Il caso della Basilicata è particolarmente interessante, perché non ha una facoltà di medicina, ma soprattutto perché l’eccesso di personale non docente (e programmi edilizi eccedenti le probabili dimensioni del corpo studentesco) era stato già rilevato dal suo nucleo di valutazione interna negli anni novanta. Infine perché dal 1996 al 2008, Basilicata ha già perso in termini reali (cioè tenuto conto dell’inflazione) 3 milioni di euro, che saliranno a 4 con la distribuzione del 2009. Nello stesso periodo non c’è stata una diminuzione del personale docente, che è rimasto sostanzialmente stabile. E’ quindi probabile che ci sia stato un blocco del “turn over” del personale amministrativo e tecnico.
L’università della Basilicata, lentamente ma sicuramente, sta abbandonando il suo ruolo di “fornitore di impiego pubblico” in una zona economicamente depressa. La perdita di questo ruolo è la necessaria premessa per svolgere correttamente il ruolo proprio di un’università, che può essere anche la promozione dello sviluppo economico, ma solo attraverso le attività che le sono proprie: insegnamento e ricerca.
Non ho capito questa affermazione. Da cosa si deduce che c'è stato un "blocco del turn over del personale amministrativo e tecnico"? La mia è solo curiosità intellettuale, non sono lucano, non sapevo nemmeno che esistesse una Università della Basilicata..
-.-.-
> _ESERCIZI DA SVOLGERE_
A – Ricopia dal testo sull'Università della Basilicata il passo che comincia con "L’università della Basilicata, lentamente" e finisce con "Università della Basilicata..".
B – Traduci in inglese questa frase del testo sull'Università della Basilicata: "Nello stesso periodo non c’è stata una diminuzione del personale docente, che è rimasto sostanzialmente stabile."
C – Scrivi il seguito del testo sull'Università della Basilicata, partendo dopo l'ultima frase riportata.

> _DATI FORNITI_
-.-.-
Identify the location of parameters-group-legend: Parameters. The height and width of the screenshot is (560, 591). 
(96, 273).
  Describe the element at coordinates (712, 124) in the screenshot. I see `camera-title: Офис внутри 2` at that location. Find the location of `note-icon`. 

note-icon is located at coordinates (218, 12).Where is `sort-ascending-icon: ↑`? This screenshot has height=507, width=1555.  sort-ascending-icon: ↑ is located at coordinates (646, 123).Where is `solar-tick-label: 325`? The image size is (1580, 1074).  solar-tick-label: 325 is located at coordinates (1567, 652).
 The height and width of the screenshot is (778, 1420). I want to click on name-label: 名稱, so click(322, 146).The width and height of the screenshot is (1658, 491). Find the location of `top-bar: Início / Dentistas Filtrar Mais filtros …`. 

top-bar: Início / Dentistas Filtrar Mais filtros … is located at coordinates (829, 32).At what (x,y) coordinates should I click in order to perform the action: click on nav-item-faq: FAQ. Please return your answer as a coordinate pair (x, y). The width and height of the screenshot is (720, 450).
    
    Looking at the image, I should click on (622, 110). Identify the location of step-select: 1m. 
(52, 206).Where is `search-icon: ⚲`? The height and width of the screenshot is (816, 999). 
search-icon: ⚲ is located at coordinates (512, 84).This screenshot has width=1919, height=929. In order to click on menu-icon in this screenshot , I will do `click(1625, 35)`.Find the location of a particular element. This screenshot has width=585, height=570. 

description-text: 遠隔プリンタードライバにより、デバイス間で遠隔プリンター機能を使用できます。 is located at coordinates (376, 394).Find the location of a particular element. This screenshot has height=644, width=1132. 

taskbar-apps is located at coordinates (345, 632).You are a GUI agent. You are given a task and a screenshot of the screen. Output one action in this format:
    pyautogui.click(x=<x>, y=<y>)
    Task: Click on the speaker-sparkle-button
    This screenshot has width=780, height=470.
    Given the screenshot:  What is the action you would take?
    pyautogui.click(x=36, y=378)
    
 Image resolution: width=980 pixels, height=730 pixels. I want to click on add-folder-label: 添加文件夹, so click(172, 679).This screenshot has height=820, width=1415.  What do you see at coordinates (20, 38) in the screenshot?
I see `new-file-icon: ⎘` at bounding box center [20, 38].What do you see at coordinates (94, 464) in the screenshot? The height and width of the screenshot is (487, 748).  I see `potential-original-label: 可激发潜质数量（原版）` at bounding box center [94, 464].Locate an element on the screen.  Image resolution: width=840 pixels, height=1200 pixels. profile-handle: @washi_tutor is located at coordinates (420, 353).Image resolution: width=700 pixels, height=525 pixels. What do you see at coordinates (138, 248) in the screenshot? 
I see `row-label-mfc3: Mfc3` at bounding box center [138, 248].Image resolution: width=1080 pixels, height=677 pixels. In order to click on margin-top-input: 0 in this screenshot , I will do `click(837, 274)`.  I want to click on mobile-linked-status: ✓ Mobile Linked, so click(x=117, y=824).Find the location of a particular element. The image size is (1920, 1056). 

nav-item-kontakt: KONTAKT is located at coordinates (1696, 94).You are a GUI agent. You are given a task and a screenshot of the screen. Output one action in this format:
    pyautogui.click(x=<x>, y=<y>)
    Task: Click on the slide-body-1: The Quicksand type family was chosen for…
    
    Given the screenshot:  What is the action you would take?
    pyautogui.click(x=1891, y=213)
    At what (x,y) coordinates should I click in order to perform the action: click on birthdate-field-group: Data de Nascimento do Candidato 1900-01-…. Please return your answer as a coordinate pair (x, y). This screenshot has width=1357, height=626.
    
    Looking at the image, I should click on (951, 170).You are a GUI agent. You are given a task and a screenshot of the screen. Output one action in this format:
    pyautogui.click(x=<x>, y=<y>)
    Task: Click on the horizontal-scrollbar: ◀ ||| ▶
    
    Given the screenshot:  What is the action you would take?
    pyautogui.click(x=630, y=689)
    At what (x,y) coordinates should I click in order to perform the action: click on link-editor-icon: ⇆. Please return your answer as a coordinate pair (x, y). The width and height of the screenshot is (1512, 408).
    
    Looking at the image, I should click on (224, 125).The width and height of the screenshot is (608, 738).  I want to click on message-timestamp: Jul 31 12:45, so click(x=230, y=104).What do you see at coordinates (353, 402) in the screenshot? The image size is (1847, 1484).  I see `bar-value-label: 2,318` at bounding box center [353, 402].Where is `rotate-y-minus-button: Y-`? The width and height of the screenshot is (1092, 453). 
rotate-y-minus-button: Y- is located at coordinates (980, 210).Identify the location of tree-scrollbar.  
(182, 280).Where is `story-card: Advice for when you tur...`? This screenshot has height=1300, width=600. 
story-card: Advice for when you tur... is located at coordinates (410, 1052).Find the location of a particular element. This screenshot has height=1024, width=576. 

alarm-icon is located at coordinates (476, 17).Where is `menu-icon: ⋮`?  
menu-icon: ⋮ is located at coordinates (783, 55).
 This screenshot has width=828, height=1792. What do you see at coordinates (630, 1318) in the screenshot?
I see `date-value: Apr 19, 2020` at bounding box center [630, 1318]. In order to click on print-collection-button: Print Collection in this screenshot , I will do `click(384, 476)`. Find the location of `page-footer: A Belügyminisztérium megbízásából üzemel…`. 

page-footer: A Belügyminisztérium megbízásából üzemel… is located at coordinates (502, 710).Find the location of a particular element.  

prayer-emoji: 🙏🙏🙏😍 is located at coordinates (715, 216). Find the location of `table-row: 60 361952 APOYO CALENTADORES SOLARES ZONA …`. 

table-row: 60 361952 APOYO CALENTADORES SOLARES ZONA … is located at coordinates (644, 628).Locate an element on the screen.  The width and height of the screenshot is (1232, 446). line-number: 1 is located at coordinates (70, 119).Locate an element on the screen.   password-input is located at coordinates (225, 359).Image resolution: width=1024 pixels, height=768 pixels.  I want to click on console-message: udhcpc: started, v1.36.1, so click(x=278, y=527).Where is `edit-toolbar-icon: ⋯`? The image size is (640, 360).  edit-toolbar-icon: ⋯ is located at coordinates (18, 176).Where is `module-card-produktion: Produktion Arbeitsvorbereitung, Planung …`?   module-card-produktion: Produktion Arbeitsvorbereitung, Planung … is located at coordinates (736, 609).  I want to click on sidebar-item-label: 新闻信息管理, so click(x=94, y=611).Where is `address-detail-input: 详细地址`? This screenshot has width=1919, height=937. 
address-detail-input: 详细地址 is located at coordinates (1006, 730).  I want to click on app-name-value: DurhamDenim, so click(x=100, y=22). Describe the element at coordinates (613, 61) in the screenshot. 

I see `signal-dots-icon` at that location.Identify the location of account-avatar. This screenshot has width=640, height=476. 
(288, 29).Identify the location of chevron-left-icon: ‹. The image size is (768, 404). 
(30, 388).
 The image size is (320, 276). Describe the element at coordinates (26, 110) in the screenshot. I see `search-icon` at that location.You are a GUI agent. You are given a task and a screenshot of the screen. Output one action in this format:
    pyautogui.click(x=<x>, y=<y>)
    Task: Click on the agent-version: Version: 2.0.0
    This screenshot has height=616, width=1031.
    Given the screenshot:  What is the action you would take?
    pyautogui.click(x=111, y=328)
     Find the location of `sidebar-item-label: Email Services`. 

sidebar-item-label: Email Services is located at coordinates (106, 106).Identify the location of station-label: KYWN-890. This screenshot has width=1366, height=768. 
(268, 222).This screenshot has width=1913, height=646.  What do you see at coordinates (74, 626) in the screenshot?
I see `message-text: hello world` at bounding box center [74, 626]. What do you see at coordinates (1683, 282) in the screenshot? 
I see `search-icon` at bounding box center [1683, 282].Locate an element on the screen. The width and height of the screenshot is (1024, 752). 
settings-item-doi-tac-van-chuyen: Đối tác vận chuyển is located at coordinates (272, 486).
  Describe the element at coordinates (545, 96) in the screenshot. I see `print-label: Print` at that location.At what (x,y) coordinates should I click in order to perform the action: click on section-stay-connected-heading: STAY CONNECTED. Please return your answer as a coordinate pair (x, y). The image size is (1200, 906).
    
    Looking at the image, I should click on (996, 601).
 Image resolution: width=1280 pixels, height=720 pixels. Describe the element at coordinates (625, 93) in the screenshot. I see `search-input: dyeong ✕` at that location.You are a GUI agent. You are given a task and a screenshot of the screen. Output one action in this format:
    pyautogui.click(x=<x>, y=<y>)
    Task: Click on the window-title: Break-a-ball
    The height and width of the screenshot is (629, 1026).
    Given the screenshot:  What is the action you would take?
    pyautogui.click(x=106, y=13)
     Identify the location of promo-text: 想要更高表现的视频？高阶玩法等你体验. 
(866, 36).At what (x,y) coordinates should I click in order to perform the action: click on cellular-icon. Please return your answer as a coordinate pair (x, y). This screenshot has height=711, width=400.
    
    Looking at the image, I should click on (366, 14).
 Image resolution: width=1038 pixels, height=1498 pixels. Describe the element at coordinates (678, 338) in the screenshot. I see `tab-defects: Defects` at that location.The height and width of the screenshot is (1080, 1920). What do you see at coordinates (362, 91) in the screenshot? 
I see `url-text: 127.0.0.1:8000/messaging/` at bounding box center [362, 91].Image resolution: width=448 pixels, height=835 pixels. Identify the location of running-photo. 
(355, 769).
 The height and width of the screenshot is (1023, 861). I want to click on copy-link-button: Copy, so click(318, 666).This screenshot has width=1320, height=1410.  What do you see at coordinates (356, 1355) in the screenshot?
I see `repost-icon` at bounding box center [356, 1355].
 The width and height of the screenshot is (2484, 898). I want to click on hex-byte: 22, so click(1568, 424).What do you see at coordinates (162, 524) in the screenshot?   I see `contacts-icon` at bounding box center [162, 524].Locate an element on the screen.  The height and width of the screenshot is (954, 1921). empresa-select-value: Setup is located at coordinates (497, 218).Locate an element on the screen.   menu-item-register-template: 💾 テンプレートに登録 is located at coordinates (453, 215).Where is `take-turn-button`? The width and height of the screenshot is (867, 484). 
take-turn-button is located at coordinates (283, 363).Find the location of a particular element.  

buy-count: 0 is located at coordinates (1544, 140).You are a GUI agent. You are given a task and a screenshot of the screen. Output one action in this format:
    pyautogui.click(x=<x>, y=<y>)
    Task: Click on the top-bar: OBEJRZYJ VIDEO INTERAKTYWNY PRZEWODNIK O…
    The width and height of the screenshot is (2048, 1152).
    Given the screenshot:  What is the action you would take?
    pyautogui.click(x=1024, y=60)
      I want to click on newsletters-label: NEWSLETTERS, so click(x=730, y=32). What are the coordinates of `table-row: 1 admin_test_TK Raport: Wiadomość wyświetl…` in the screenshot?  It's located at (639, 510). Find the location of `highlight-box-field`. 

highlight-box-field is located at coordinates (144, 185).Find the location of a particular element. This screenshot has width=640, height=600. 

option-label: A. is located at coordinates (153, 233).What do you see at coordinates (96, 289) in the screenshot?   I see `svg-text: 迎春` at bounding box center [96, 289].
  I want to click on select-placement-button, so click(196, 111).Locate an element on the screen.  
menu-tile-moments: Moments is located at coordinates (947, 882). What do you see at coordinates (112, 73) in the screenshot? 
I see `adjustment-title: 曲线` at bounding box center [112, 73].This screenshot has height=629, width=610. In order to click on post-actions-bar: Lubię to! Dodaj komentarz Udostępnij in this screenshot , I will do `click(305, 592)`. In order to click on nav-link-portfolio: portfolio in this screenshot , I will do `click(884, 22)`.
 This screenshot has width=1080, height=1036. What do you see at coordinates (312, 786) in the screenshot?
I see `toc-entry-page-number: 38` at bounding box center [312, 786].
-.-.-
> _SOLUZIONI_
A –
L’università della Basilicata, lentamente ma sicuramente, sta abbandonando il suo ruolo di “fornitore di impiego pubblico” in una zona economicamente depressa. La perdita di questo ruolo è la necessaria premessa per svolgere correttamente il ruolo proprio di un’università, che può essere anche la promozione dello sviluppo economico, ma solo attraverso le attività che le sono proprie: insegnamento e ricerca.
Non ho capito questa affermazione. Da cosa si deduce che c'è stato un "blocco del turn over del personale amministrativo e tecnico"? La mia è solo curiosità intellettuale, non sono lucano, non sapevo nemmeno che esistesse una Università della Basilicata..

B – In the same period there was no decrease in teaching staff, which remained essentially stable.

C –
Un'altra domanda: sulla base della spesa storica quale era l'Università più penalizzata ?
Esistono dei dati sui flussi di rientro nord-sud del personale universitario ?
I dati sui quali mi baso sono i seguenti: il FFO della Basilicata nel 1996 era quasi 30 milioni, nel 2008 era 35,6 milioni. Secondo l'ISTAT il coefficiente per cui si deve moltiplicare un euro del 96 per ottenere il corrispondente valore nel 2008 è 1,2916. Pertanto Basilicata ha subito una diminuzione di FFO in termini reali. Secondo il rapporto CNVSU del 2008 la basilicata ha visto aumentare dal 1998 al 2008 il personale docente di due unità (0,6%). Il costo del personale docente non è quindi diminuito anche perché sempre secondo il rapporto CVSU (Tabella A1.2) è aumentato il personale delle qualifiche più alte e più costose a fronte di una diminuzione dei ricercatori. Poiché l'andamento degli stipendi del personale pubblico ha almeno seguito l'inflazione, e poiché il FFO serve principalmente (al 90% circa) a coprire i costi del personale, e l'università non è fallita, devono essere diminuiti i costi del personale non docente. Io ipotizzo, ma non sono sicuro che ci sia stato un blocco delle assunzioni come suggerito negli anni novanta dal Nucleo di Valutazione dell'università stessa.
Nel 1995 credo che se non la più penalizzata una delle sedi più penalizzate fosse il politecnico di Milano (sede del nord, senza facoltà di medicina, alte tasse di iscrizione).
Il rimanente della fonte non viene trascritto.